SOURCE INFORMATION:
▶
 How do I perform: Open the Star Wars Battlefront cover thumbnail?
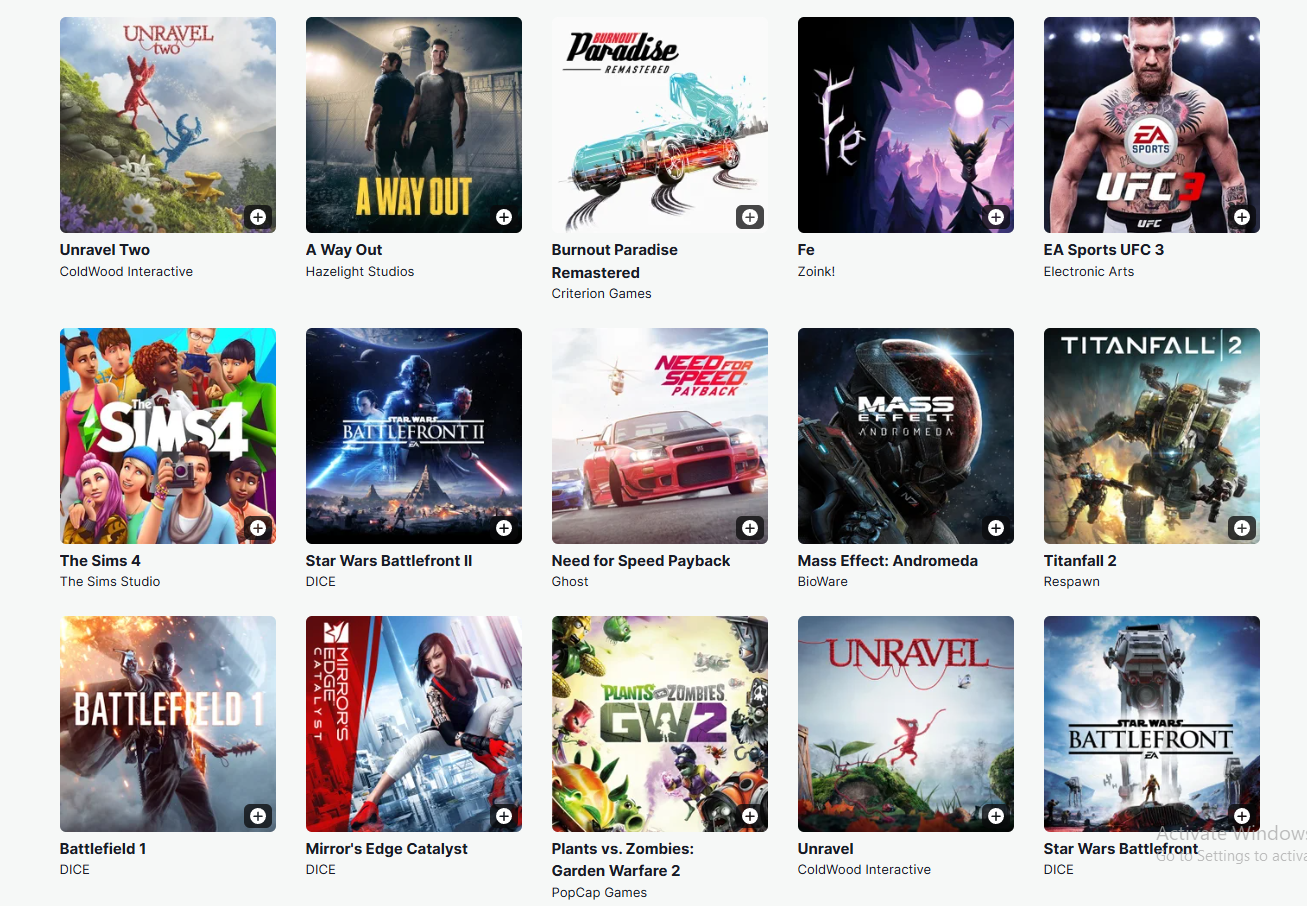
◀
▶
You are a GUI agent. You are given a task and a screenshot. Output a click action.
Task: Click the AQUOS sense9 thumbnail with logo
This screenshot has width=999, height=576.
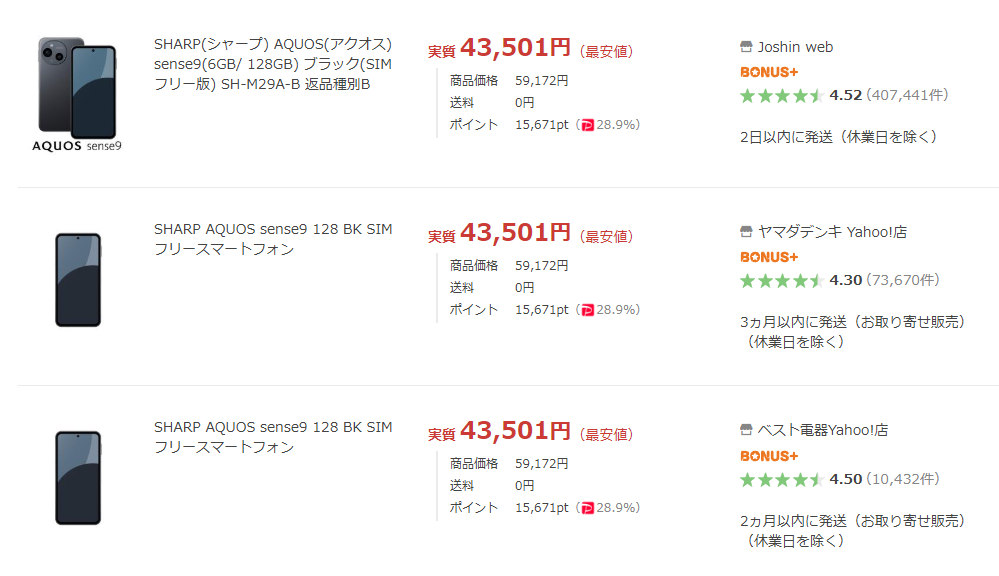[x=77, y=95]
◀
WHAT THE TASK REQUIRES:
Every line in the records above that contains the word "thumbnail" is to be copied out.

PROBLEM SOLUTION:
 How do I perform: Open the Star Wars Battlefront cover thumbnail?
Task: Click the AQUOS sense9 thumbnail with logo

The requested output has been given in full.